Dr. Jia holds a Master’s degree in Bioscience Regulatory Affairs from Johns Hopkins University, and a Ph.D. degree in Microbiology and Molecular Genetics from Emory University. Prior to that, Dr. Jia obtained her Bachelor’s degree in Medicine from Peking University. She also passed USMLE and obtained her ECFMG (certificates for foreign medical graduate).

Audrey Jia

Audrey Jia, M.D., Ph.D.

Regulatory & CMC Principal Consultant

  • Formerly of FDA CDER & Pfizer
  • 20+ years of experience
 

Team Robert Fenton

Robert Fenton, M.D., Ph.D

Clinical Principal Consultant

Dr. Fenton received undergraduate training at the University of Cincinnati, graduating with a BS in Biology. He then attended NYU School of Medicine as part of the MD/Ph.D. program, graduating in 1983. His Ph.D. dissertation described the transcription of viral genes in Polyoma virus-transformed cells. He then undertook Internal Medicine training at the Brigham and Woman’s Hospital followed by an Oncology Fellowship at the Dana-Farber Cancer Institute. He received post-doctoral research training in the Department of Genetics, Harvard Medical School.


After training, Dr. Fenton began his professional career as a Senior Investigator at the NCI in Frederick, Maryland. He was PI of a lab studying cancer vaccines and developed a number of Phase I studies using cancer vaccines in renal cell and melanoma. Clinical responsibilities included outpatient care of patients with non-Hodgkin Lymphoma, Hodgkin Disease, Hairy Cell Leukemia, melanoma, and renal cell cancer and attending on the clinical research ward.

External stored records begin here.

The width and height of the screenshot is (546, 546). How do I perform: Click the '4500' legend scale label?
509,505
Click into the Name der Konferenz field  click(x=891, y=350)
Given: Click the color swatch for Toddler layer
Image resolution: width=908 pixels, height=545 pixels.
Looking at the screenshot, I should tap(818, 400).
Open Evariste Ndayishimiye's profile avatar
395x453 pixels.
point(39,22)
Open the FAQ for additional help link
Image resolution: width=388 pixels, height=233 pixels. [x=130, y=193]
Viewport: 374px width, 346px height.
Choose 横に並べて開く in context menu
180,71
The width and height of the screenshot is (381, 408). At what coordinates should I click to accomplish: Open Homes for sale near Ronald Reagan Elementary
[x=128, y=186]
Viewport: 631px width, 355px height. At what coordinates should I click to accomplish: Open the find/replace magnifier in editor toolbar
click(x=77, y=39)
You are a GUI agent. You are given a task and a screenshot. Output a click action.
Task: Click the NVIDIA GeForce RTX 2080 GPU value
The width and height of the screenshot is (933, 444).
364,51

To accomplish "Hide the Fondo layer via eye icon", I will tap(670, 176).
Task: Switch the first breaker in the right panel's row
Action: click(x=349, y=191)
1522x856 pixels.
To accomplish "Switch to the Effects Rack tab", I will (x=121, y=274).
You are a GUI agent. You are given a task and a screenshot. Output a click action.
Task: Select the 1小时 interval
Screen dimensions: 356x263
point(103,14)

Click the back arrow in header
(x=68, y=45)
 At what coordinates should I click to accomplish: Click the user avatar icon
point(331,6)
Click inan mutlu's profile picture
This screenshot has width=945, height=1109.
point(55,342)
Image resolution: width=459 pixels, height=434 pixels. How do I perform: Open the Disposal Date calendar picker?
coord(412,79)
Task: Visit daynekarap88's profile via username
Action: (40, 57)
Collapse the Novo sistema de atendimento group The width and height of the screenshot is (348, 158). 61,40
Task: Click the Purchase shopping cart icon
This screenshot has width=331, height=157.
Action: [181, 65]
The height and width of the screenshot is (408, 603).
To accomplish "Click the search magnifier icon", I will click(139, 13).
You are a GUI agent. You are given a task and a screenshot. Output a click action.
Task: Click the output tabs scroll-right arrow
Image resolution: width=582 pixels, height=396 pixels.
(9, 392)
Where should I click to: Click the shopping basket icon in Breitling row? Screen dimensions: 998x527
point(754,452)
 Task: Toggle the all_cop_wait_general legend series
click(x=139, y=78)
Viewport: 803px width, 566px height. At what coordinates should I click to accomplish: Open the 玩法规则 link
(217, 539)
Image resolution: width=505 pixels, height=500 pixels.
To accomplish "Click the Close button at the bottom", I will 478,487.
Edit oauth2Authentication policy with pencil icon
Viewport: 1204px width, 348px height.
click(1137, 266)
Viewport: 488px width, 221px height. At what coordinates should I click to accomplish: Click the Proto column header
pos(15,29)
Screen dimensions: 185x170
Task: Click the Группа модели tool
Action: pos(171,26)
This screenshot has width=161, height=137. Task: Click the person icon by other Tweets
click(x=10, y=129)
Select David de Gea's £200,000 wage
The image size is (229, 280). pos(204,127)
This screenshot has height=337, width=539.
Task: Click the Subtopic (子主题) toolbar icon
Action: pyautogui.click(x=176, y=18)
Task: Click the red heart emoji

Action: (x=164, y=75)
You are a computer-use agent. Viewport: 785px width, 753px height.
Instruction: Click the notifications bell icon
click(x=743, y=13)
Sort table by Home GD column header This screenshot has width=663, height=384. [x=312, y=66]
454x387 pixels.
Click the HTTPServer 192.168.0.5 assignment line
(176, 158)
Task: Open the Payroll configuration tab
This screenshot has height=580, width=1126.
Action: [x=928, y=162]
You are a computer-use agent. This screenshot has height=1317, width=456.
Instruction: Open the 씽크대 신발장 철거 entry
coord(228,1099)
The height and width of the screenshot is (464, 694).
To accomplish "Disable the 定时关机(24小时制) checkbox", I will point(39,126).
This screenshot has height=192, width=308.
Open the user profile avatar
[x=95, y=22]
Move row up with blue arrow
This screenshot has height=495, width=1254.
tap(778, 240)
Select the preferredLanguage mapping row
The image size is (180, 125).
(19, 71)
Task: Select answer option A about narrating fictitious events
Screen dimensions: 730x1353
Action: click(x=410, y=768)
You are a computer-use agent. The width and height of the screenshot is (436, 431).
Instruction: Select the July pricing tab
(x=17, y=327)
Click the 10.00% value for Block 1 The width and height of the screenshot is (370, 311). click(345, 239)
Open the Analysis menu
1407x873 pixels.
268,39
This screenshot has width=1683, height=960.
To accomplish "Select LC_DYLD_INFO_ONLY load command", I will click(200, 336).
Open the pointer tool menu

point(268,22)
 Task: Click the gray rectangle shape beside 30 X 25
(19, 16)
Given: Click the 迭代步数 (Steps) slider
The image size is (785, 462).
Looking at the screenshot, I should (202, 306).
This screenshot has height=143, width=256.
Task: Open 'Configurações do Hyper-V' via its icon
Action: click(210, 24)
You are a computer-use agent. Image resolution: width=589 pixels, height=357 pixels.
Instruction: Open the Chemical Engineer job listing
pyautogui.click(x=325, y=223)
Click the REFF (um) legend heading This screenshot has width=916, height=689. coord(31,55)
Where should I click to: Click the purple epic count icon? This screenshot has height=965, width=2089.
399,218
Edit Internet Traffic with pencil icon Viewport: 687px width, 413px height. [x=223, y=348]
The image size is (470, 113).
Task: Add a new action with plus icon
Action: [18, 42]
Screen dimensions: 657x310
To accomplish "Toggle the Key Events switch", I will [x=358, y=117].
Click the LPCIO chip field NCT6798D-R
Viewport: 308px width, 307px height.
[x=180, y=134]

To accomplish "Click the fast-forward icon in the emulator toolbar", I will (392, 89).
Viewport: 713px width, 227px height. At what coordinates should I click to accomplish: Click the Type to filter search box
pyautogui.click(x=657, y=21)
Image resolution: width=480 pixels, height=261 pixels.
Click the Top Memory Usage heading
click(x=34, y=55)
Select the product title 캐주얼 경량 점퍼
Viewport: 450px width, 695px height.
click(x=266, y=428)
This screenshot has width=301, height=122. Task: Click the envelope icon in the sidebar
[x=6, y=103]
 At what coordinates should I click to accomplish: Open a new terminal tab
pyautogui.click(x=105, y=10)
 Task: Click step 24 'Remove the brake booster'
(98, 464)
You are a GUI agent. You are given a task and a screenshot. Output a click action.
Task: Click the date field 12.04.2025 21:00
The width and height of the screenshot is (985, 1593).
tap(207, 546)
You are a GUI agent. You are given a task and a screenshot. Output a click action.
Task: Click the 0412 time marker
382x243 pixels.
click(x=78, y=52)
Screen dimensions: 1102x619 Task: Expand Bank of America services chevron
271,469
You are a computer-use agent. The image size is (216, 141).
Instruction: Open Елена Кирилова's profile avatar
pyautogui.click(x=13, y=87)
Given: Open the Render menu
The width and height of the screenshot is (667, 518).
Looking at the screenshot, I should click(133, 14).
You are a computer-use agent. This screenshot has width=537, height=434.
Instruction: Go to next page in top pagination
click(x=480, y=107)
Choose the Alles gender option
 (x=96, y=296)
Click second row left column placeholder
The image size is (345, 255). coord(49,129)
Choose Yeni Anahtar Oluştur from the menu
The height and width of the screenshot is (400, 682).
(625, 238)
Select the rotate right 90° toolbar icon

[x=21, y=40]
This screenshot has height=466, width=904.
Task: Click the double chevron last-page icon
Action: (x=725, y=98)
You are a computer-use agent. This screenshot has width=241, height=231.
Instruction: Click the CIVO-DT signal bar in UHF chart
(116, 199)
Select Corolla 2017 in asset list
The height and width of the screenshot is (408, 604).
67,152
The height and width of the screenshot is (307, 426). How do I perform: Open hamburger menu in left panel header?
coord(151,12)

After the NCI closed the program at the Frederick facility, Dr. Fenton became an Associate Professor of Medicine at the University of Maryland Greenebaum Cancer Center. He was an attending physician on the Stem Cell Transplant Service and performed laboratory studies aimed at identifying novel therapeutic targets in Multiple Myeloma. He was funded by a number of peer-reviewed research grants, trained post-doctoral fellows, medical interns, and residents, and published a number of papers in upper level scientific and medical journals. His clinical responsibilities evolved to attending on the Adult Leukemia Service, and then became a Clinical Investigator and PI on the Gastrointestinal Cancer Service. As a member of the Cancer Center, clinical responsibilities included close interactions with the clinical research team, as well as writing protocols, interacting with investigators at other research sites, monitoring the safety of subjects in clinical trials, and submitting SAEs to health authorities as required, etc. During this period, Dr. Fenton was a member of the Experimental Therapeutics Study Section of NCI, performing quarterly reviews of R01, R21, and P01 grants submitted by academic researchers to NIH.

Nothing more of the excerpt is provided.